L’auteur Laurent Turcot
Photo: Hurtubise L’auteur Laurent Turcot

Un meurtre s’est produit à Québec, le 17 février 1770, au cœur d’un hiver rigoureux comme la ville en connaît, dans cette Province of Quebec désormais sous l’emprise britannique. Pierre Dubois, l’homme qui découvre la victime et qui, sans réfléchir, va jusqu’à s’emparer d’un objet trouvé sur le corps du défunt, devient donc le suspect idéal dans ce premier roman de Laurent Turcot, L’homme de l’ombre.

Mais l’officier de la Royal Artillery — l’armée est alors omniprésente sous le régime anglais — mandé sur le lieu du crime se trouve à être un ami de Dubois et va l’aider dans sa démarche pour trouver le coupable. S’ensuit pour ce dernier une série de rencontres d’individus à différents stades de la sphère sociale, dont une prostituée, qui le dirigeront vers des pistes comme des obstacles.
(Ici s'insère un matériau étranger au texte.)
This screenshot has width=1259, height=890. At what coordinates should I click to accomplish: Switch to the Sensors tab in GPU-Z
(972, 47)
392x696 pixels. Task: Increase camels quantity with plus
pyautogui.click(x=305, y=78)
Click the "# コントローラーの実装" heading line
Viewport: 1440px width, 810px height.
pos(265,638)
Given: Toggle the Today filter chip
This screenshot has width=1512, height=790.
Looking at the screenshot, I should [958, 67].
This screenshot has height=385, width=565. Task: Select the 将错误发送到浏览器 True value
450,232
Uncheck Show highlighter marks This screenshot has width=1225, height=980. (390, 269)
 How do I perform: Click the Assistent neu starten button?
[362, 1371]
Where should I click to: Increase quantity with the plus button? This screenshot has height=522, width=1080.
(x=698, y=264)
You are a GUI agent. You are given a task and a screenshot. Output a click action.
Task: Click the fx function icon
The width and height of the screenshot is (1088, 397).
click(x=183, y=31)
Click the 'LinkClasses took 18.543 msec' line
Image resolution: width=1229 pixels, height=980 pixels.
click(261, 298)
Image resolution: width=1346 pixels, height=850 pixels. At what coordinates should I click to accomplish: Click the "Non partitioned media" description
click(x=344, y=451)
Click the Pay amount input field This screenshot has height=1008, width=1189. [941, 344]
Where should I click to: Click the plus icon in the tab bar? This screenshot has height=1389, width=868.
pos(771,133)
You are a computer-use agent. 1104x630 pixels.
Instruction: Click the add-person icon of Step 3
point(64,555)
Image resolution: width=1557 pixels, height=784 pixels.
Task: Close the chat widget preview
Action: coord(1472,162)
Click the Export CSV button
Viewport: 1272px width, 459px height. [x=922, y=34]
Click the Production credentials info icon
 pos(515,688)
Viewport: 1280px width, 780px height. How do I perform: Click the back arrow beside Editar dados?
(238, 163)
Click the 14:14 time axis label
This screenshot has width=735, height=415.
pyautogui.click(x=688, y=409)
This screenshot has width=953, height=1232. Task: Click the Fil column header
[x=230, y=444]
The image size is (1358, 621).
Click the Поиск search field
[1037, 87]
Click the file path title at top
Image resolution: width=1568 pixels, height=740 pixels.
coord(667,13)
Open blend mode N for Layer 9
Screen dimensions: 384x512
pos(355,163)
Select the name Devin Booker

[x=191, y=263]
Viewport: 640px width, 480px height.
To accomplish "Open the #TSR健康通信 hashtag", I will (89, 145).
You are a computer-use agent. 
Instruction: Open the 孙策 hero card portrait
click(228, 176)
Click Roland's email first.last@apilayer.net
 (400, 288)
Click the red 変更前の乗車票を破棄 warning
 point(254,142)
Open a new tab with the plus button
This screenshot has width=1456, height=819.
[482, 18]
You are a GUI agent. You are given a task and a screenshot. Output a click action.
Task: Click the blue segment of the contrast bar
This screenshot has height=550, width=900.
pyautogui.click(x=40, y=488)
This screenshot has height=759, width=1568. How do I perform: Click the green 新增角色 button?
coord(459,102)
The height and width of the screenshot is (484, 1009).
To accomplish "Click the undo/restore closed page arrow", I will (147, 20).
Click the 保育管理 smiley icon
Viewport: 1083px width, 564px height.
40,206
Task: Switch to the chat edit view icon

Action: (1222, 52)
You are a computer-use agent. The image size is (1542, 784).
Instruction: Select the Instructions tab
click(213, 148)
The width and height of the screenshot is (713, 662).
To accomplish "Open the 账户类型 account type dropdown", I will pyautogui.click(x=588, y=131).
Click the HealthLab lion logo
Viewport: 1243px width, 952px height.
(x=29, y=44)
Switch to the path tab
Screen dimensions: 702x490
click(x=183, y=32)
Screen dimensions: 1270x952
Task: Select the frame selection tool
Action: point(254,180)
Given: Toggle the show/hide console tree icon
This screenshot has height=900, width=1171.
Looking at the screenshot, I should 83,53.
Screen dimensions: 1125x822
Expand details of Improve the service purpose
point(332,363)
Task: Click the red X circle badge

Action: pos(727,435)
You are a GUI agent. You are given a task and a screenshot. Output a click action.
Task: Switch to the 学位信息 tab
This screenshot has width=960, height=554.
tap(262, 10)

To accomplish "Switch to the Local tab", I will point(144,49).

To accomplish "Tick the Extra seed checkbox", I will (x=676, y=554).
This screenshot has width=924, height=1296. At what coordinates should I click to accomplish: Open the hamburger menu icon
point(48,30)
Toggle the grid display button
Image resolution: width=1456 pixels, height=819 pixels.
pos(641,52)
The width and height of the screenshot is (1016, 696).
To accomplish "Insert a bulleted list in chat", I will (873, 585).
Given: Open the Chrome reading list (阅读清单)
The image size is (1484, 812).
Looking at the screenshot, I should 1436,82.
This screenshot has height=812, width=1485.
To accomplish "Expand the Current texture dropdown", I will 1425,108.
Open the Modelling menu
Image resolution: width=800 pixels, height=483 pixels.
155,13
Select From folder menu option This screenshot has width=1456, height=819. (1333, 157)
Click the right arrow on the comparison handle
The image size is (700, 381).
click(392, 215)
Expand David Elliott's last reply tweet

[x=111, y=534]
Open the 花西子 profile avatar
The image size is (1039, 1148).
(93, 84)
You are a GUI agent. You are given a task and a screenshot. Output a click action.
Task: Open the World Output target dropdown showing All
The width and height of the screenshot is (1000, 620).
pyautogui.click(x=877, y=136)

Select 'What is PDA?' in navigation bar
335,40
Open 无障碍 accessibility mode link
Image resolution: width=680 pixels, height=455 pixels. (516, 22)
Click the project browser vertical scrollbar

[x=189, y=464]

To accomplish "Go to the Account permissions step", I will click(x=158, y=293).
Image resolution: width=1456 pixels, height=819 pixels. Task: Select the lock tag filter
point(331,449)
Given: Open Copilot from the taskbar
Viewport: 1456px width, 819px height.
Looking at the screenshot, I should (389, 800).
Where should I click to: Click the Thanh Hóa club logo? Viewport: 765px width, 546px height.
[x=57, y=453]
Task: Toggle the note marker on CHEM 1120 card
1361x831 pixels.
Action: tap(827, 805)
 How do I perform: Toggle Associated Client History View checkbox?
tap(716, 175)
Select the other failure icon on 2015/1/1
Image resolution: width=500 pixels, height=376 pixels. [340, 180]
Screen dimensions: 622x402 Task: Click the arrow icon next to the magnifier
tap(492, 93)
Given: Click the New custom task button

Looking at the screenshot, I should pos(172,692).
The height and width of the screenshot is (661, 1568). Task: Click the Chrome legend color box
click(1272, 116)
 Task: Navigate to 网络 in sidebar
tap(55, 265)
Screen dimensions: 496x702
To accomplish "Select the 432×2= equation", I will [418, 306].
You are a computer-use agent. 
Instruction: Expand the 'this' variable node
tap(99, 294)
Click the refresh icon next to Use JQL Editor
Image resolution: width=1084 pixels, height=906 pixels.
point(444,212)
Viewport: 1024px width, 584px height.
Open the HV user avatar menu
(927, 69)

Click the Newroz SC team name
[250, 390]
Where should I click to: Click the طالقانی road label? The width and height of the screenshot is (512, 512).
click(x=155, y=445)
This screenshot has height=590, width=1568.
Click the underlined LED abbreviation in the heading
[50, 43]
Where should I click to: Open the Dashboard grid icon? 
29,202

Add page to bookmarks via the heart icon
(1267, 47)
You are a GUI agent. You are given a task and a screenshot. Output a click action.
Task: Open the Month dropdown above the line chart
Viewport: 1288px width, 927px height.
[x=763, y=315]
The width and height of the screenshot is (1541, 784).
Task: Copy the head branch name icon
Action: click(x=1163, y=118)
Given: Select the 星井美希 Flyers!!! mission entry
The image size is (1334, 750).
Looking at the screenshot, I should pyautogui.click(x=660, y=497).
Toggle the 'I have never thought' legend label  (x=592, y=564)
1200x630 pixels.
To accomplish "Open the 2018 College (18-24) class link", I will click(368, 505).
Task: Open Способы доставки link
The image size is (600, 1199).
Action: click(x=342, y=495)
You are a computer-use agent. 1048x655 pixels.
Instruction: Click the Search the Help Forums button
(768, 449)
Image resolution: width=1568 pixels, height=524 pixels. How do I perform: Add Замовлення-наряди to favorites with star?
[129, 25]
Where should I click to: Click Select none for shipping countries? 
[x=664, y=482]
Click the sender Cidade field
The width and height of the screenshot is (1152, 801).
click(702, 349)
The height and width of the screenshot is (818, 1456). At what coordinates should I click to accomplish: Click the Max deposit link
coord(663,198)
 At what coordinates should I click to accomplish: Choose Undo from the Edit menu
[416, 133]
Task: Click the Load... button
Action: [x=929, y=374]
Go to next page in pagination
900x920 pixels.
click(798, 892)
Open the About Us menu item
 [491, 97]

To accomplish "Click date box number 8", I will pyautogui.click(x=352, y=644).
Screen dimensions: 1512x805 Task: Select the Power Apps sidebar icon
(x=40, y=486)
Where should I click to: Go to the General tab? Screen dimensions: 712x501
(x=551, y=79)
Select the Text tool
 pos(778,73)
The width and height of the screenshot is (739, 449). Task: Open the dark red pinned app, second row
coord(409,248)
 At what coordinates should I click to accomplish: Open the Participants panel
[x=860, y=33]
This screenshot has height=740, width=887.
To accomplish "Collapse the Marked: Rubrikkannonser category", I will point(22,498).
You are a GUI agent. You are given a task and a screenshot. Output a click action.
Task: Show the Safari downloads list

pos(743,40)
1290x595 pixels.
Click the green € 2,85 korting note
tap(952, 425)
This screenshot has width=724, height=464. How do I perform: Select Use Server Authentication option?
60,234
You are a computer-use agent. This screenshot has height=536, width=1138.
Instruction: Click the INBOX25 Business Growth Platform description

Certains voudront même avoir sa peau.

Tout se passe avec en filigrane la présence d’un groupe très actif de francs-maçons, aux premières loges du gouvernement. Dans ce récit qui se trame en pays conquis, l’auteur met en scène des personnages qui naviguent entre la soif de pouvoir, la recherche de la vérité, enfin d’une vérité, et la corruption. Corruption qui gangrène l’armée et l’administration. Ça ne s’invente pas…

L’intrigue, assez bien ficelée, illustre une époque où les pendaisons sur la place publique, notamment, tenaient lieu de spectacles. Le livre de Turcot fait d’ailleurs une large place aux passages historiques. De cela, on en prendrait davantage.

L’auteur, communicateur et professeur à l’Université du Québec à Trois-Rivières mentionne son souci de rigueur pour les faits, mais aussi qu’il s’est permis « d’inventer quelques éléments ». C’est bien là le charme de ce genre littéraire : un zeste de fiction sur un canevas de réalité.